Isaak: We want to start patients on therapies as quickly as possible. We want to manage any potential side effects or any issues the patient may experience with the product. We want to intervene as quickly as we can so we don’t incur waste. Specialty products are not inexpensive. The costs are $8000, $10,000, and $12,000, $30,000 per dose or per month. If a patient takes two weeks of a $30,000 therapy, and doesn’t take the remaining 2 weeks, then you’ve incurred $15,000 of waste. If you know 1 week into it that there was an issue, you could have made course corrections. That’s data where is important, and why that intervention by the health care professional is critical for the successful use of data.
SPT: Why is real-world data especially important when it comes to costly specialty drugs?
Gilbert: Real-world data is the absolute best data. You want real data from real patients undergoing a similar experience or a near-exact experience so you can make comparisons and predictions. Given the nature of these therapies, the cost profiles, and the patients, data is critical. We also need to remember that a lot of the patients on specialty pharmaceuticals are often taking multiple medications, and sometimes multiple specialty products. We’re not just talking about a patient with rheumatoid arthritis or a patient with MS [multiple sclerosis]. We’re probably talking about a patient with diabetes, congestive heart failure and rheumatoid arthritis. Now, data becomes even more critical because you’re talking about managing multiple, high-cost therapies, as well as drug interactions. To really manage these therapies and get a picture of the long-term cost and quality outcomes, you need to link the inpatient, outpatient medical, and outpatient pharmacy together, and ideally in real time.

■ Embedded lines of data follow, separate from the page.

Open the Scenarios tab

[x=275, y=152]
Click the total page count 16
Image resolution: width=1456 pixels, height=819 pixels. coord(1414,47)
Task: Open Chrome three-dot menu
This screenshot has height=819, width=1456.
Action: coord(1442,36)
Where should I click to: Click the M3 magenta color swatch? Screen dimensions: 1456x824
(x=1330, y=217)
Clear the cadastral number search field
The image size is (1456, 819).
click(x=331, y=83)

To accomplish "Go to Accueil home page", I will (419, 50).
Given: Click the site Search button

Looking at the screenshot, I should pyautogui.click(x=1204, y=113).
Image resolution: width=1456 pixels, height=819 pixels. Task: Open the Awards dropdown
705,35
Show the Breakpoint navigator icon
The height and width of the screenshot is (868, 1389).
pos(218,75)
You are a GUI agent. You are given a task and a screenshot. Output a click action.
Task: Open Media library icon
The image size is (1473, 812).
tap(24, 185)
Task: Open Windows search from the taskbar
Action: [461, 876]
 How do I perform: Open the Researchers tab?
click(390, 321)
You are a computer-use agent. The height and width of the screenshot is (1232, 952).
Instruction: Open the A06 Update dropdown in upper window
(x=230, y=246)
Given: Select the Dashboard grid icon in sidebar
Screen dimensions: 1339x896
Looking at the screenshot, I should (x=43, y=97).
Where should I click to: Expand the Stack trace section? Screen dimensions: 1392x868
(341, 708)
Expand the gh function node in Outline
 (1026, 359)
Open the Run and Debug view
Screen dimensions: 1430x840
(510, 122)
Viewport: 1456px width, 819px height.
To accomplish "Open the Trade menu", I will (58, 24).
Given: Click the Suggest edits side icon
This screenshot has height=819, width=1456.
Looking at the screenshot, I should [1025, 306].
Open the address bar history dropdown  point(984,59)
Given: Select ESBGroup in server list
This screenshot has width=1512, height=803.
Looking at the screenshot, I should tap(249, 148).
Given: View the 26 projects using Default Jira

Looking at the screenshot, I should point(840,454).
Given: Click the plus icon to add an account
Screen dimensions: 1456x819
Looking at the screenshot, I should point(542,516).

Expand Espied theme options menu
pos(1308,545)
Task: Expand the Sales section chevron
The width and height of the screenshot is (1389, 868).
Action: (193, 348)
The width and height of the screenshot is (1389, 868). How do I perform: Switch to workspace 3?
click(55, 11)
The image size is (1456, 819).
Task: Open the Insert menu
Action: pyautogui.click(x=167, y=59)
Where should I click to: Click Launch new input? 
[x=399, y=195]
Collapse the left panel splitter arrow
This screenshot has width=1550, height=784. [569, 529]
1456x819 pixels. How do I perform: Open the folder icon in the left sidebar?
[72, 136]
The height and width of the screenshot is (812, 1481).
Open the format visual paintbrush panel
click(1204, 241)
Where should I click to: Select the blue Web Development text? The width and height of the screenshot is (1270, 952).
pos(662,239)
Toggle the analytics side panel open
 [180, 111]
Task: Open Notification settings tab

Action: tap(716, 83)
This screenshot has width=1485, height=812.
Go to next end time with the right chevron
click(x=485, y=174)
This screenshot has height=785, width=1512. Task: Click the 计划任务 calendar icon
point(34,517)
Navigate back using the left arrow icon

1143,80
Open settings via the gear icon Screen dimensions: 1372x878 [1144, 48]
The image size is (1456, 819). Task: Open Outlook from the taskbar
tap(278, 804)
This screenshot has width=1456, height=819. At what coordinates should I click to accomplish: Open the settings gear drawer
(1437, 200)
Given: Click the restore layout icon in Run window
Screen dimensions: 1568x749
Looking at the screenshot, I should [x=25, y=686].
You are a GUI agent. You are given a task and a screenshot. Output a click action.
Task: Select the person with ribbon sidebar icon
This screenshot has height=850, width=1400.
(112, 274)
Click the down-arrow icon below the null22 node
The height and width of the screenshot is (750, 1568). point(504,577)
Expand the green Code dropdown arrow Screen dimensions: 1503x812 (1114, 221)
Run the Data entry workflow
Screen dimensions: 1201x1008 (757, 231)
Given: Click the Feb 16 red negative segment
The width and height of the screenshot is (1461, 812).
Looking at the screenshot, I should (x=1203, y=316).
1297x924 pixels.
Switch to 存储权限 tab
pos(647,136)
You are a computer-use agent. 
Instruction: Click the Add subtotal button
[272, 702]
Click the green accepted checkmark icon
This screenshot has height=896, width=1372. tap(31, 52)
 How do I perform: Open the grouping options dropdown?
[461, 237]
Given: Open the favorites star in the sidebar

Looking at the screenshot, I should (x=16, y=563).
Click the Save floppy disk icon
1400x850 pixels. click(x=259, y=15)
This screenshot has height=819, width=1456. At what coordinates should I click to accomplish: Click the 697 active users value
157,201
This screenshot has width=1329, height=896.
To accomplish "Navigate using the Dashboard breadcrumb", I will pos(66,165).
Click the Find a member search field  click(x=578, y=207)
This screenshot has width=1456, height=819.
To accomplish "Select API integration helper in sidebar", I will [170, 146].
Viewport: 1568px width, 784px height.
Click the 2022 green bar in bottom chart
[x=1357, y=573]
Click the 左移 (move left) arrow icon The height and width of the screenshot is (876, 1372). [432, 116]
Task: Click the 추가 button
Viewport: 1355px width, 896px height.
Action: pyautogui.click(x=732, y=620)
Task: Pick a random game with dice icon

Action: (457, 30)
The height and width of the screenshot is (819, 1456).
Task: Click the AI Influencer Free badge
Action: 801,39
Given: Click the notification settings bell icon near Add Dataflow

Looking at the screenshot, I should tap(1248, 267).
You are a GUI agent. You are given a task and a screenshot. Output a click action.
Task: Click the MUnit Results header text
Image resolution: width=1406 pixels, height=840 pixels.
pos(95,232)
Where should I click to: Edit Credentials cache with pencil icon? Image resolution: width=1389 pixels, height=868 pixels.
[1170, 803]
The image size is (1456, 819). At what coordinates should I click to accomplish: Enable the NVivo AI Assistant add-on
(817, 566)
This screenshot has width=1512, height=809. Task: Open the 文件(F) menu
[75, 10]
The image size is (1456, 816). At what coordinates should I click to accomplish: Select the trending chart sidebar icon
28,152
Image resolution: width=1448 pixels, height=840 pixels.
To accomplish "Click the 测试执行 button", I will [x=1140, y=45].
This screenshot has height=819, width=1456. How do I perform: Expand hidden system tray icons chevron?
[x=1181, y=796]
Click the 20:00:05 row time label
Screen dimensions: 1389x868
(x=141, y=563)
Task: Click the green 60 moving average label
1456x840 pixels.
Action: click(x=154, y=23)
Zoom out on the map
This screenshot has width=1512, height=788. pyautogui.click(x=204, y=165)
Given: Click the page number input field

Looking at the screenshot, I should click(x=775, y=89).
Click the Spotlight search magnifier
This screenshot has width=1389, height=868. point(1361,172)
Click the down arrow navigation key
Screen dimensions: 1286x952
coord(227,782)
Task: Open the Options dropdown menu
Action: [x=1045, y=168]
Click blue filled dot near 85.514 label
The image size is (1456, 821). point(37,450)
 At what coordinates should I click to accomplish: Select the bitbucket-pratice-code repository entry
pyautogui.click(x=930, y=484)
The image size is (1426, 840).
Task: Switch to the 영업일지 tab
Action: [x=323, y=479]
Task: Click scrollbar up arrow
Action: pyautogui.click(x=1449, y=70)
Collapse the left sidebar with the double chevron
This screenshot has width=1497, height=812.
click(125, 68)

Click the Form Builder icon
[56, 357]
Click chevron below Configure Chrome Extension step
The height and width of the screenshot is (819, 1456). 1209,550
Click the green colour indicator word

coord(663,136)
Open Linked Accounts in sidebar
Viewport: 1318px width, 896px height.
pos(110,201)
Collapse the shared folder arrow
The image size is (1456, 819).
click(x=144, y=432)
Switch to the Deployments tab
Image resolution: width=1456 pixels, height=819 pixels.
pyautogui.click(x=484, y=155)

Isaak: Very specifically in specialty, as we see it daily, we know how a process should work. We can map how a patient should react to a medication, but with real-world data, we can anticipate how a patient will react to a medication and how they will perform through the course of therapy. The minute we assume how they will perform is the moment we lose that patient. That real-world data on how they are responding — have they lost weight, how did blood tests come back, what are the other markers that tell us how a patient is progressing – those are critical data elements. That’s why real-world and current information helps us treat patients better.
Gilbert: We’re talking about 1% to 2% of the population that are suffering from conditions that require specialty pharmaceuticals. Part of the picture has to be putting that data together and looking at this broader population. For instance, using data on education and socioeconomic issues that then also relate to outcomes. To me, the ultimate destination is real-world data for these therapies, coupled with longitudinal, population data that helps us evaluate the long-term cost and quality outcomes.
SPT: Overall, what are the most important aspects of treating populations taking specialty drugs?
Gilbert: I would underscore the importance of collaboration, data and longitudinal data in treating these high-cost populations. Too often we try and treat them with a slice of that overall data. We have got to look at the data in its totality to really drive a change in the marketplace. Chronic disease patients are going to be living longer than they did 10 years ago, and we are going to be treating them as a population.